§ **Records to process**:
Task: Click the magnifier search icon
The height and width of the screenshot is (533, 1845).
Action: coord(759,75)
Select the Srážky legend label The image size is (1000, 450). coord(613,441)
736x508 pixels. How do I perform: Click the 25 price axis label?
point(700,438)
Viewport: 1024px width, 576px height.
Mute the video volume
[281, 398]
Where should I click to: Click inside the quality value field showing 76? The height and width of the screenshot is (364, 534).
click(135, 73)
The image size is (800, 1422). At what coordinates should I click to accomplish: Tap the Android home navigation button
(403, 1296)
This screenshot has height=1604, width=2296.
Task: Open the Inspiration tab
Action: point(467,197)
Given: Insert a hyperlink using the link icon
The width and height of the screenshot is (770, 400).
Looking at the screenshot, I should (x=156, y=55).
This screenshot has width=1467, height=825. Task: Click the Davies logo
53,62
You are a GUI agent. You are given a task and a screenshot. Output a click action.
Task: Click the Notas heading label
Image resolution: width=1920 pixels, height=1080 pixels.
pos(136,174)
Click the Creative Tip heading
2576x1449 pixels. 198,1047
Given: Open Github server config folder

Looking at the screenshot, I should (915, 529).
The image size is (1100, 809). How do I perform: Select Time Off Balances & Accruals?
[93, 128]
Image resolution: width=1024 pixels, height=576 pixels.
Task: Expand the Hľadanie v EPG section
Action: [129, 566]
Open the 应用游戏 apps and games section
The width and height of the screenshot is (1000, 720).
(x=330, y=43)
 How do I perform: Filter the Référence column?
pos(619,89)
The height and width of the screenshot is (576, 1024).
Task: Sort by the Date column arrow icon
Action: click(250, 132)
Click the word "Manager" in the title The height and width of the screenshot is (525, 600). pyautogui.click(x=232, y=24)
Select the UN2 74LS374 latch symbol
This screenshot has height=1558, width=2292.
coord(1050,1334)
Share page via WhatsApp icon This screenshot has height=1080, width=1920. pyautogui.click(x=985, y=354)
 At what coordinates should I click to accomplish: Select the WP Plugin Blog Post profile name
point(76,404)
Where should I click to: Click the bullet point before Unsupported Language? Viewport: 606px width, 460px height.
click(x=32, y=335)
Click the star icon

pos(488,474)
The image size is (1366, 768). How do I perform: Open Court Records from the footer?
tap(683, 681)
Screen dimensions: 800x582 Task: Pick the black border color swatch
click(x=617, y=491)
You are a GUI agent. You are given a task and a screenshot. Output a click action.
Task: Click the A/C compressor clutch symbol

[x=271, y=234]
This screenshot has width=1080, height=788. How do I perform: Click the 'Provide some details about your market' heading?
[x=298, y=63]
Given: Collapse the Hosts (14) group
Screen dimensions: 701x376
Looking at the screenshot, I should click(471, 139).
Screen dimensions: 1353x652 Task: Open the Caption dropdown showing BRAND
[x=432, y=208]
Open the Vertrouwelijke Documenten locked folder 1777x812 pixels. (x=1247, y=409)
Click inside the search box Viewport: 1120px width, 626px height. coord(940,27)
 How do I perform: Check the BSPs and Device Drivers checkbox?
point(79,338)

§ **What is expected**: Can you quote all of the records above word for word, line by line?

§ **Answer to this problem**:
Task: Click the magnifier search icon
The height and width of the screenshot is (533, 1845).
Action: coord(759,75)
Select the Srážky legend label The image size is (1000, 450). coord(613,441)
736x508 pixels. How do I perform: Click the 25 price axis label?
point(700,438)
Viewport: 1024px width, 576px height.
Mute the video volume
[281, 398]
Where should I click to: Click inside the quality value field showing 76? The height and width of the screenshot is (364, 534).
click(135, 73)
The image size is (800, 1422). At what coordinates should I click to accomplish: Tap the Android home navigation button
(403, 1296)
This screenshot has height=1604, width=2296.
Task: Open the Inspiration tab
Action: point(467,197)
Given: Insert a hyperlink using the link icon
The width and height of the screenshot is (770, 400).
Looking at the screenshot, I should (x=156, y=55).
This screenshot has width=1467, height=825. Task: Click the Davies logo
53,62
You are a GUI agent. You are given a task and a screenshot. Output a click action.
Task: Click the Notas heading label
Image resolution: width=1920 pixels, height=1080 pixels.
pos(136,174)
Click the Creative Tip heading
2576x1449 pixels. 198,1047
Given: Open Github server config folder

Looking at the screenshot, I should (915, 529).
The image size is (1100, 809). How do I perform: Select Time Off Balances & Accruals?
[93, 128]
Image resolution: width=1024 pixels, height=576 pixels.
Task: Expand the Hľadanie v EPG section
Action: [129, 566]
Open the 应用游戏 apps and games section
The width and height of the screenshot is (1000, 720).
(x=330, y=43)
 How do I perform: Filter the Référence column?
pos(619,89)
The height and width of the screenshot is (576, 1024).
Task: Sort by the Date column arrow icon
Action: click(250, 132)
Click the word "Manager" in the title The height and width of the screenshot is (525, 600). pyautogui.click(x=232, y=24)
Select the UN2 74LS374 latch symbol
This screenshot has height=1558, width=2292.
coord(1050,1334)
Share page via WhatsApp icon This screenshot has height=1080, width=1920. pyautogui.click(x=985, y=354)
 At what coordinates should I click to accomplish: Select the WP Plugin Blog Post profile name
point(76,404)
Where should I click to: Click the bullet point before Unsupported Language? Viewport: 606px width, 460px height.
click(x=32, y=335)
Click the star icon

pos(488,474)
The image size is (1366, 768). How do I perform: Open Court Records from the footer?
tap(683, 681)
Screen dimensions: 800x582 Task: Pick the black border color swatch
click(x=617, y=491)
You are a GUI agent. You are given a task and a screenshot. Output a click action.
Task: Click the A/C compressor clutch symbol

[x=271, y=234]
This screenshot has width=1080, height=788. How do I perform: Click the 'Provide some details about your market' heading?
[x=298, y=63]
Given: Collapse the Hosts (14) group
Screen dimensions: 701x376
Looking at the screenshot, I should click(471, 139).
Screen dimensions: 1353x652 Task: Open the Caption dropdown showing BRAND
[x=432, y=208]
Open the Vertrouwelijke Documenten locked folder 1777x812 pixels. (x=1247, y=409)
Click inside the search box Viewport: 1120px width, 626px height. coord(940,27)
 How do I perform: Check the BSPs and Device Drivers checkbox?
point(79,338)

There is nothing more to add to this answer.